Daniel Apostol, FPPG: “It would be absurd to give up hydrocarbons; we should not be blamed because Romania has natural resources”

RMAG news

“Romania failed to solve a dilemma: how to move forward without standing still. I will explain this paradox. In economic growth we are doing well, in numbers, in economic development we are not doing well. And then, if we talk about the energy transition, a process that involves a transformation of the entire economy and the entire society, towards a state of higher development, we are not only talking about economic growth and percentages of GDP, but we are also talking about an essential transformation aimed at ensuring energy security

We should solve this paradox: economic growth should be felt in economic development. There is no economy without energy. There is no economic development without a sustained development of the energy sector,” Daniel Apostol, General Director, FPPG said during Energy CEO Forum organized by The Diplomat-Bucharest.

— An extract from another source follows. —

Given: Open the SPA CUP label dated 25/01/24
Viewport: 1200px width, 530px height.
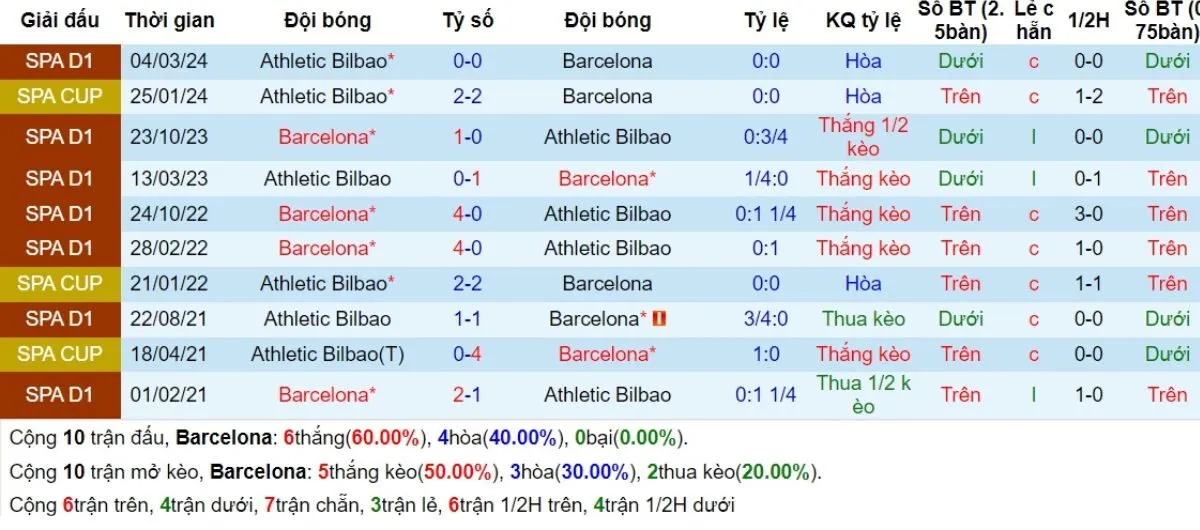Looking at the screenshot, I should [x=59, y=97].
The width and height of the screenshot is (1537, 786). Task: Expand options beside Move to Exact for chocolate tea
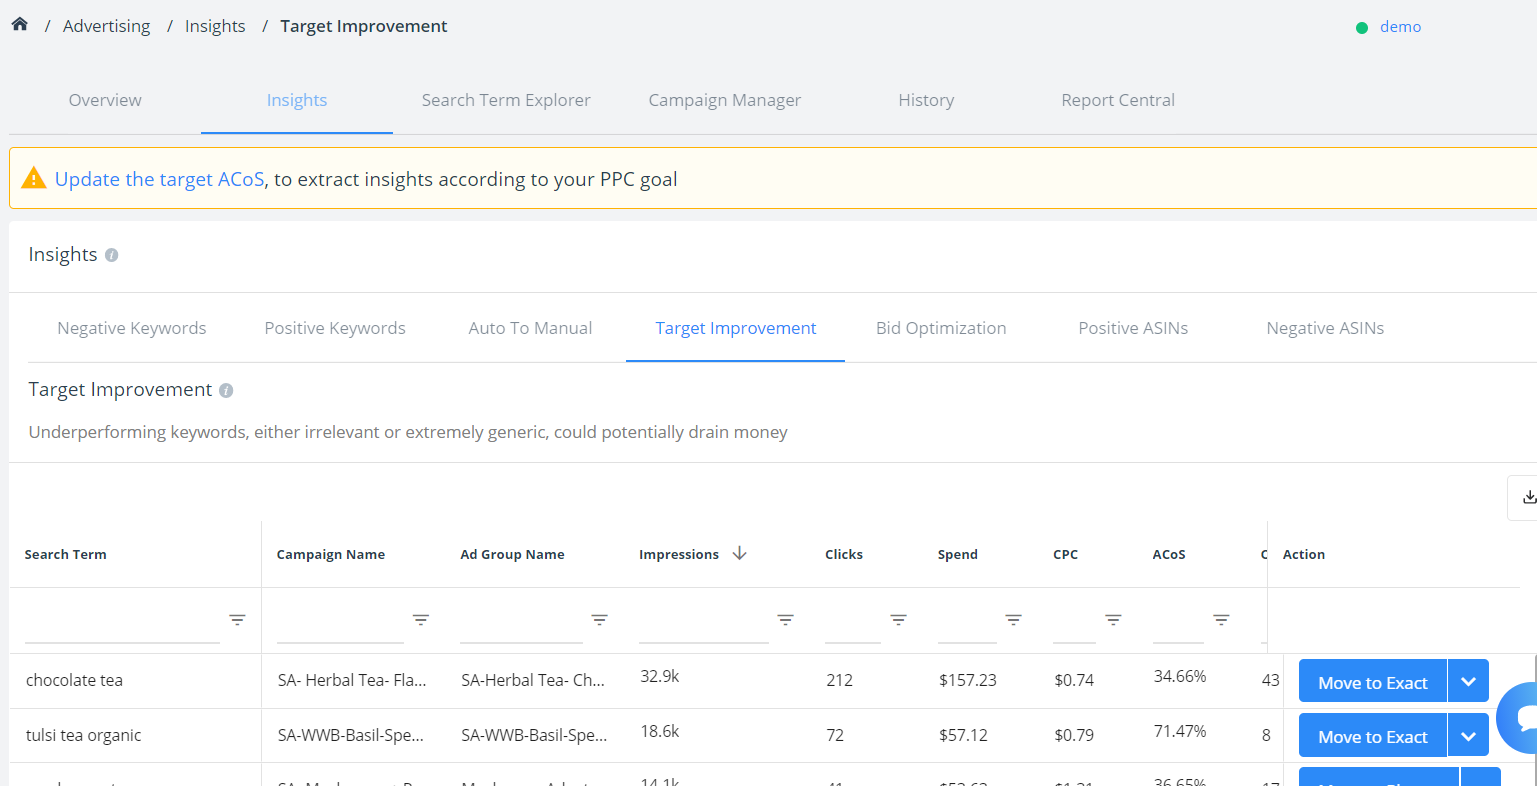click(x=1468, y=680)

“We have money, we have technologies, we have creative and innovative minds, we have a workforce specialized in the energy sector, we have natural resources, but we don’t have enough time. We are in a period of collaboration with the authorities regarding the Romanian energy strategy project.

European industrialists demanded the elimination of bureaucracy, the creation of competitiveness for a life of the European industrial sector.

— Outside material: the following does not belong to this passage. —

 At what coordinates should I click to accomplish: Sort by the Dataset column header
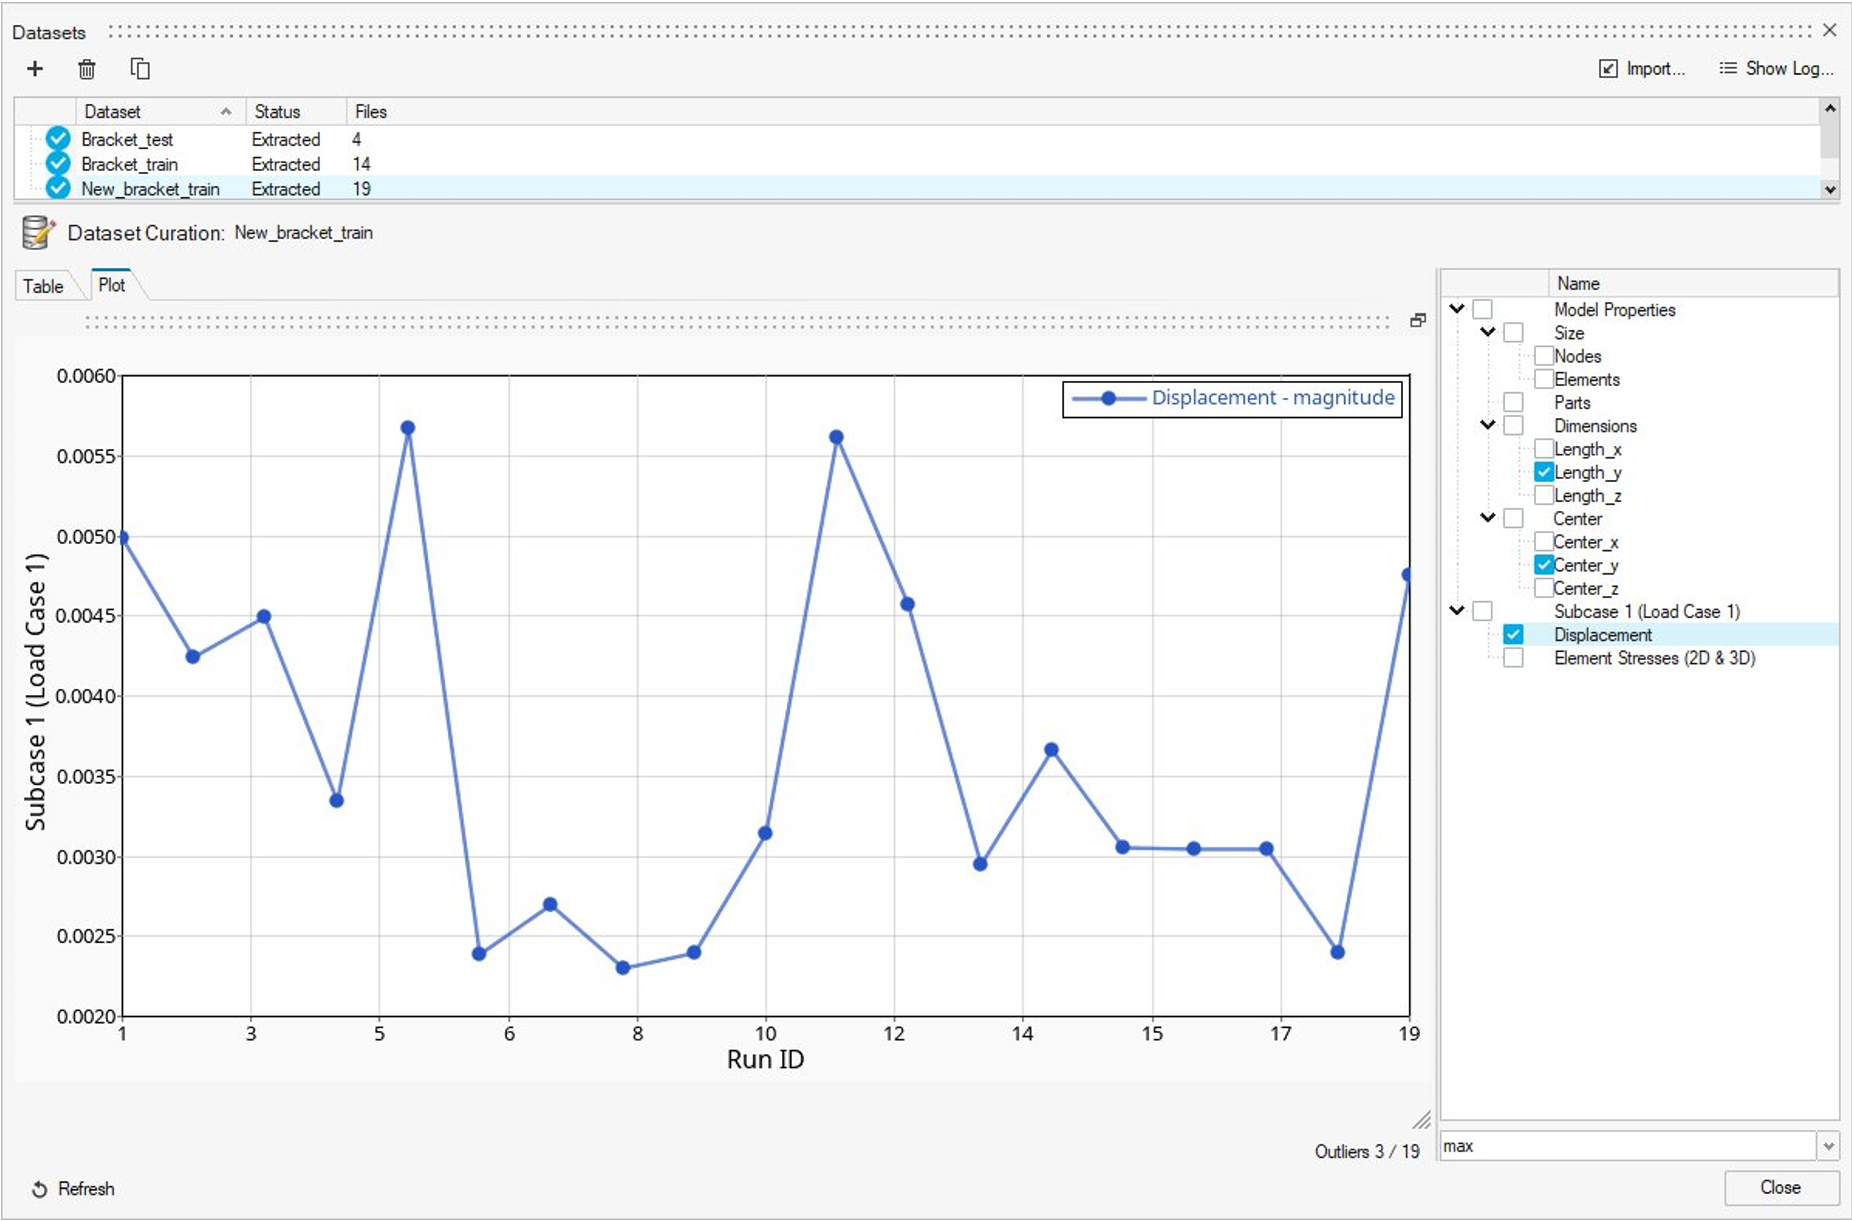coord(150,112)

We have to wake up from this dream, from this beautiful lethargy, and we have to see how we get more time for the energy transition, the economic transformation of society.

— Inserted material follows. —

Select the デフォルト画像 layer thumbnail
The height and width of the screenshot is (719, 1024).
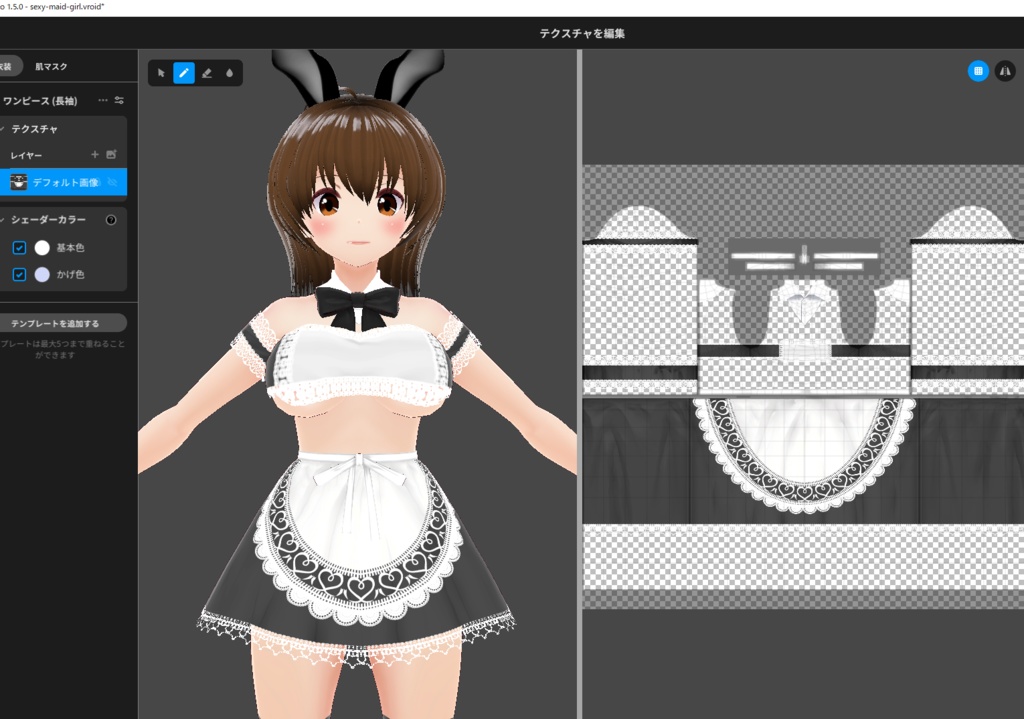(x=20, y=182)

With more time gained, projects can become rational, not utopian. Everyone wants to live in a clean, healthy society and environment. Investment projects must be rational, they must be realistic, they must have economic justification, and they must have the necessary time to be implemented, because we are talking about projects in the entire energy sector.

We talk about big projects in vain if you don’t have the people to implement them. In vain we talk about beautiful ideas, if you do not have the engineers, specialists, craftsmen with whom to put them into practice. It would be absurd to give up hydrocarbons, resources that Romania has today, and it is a competitive argument against other European countries. We should not be blamed because Romania has natural resources.

But in addition to hydrocarbons, we have other technologies that we want to pay attention to in the perspective of ensuring energy security, energy equity and to achieve realistic targets, not utopian, which we must propose.”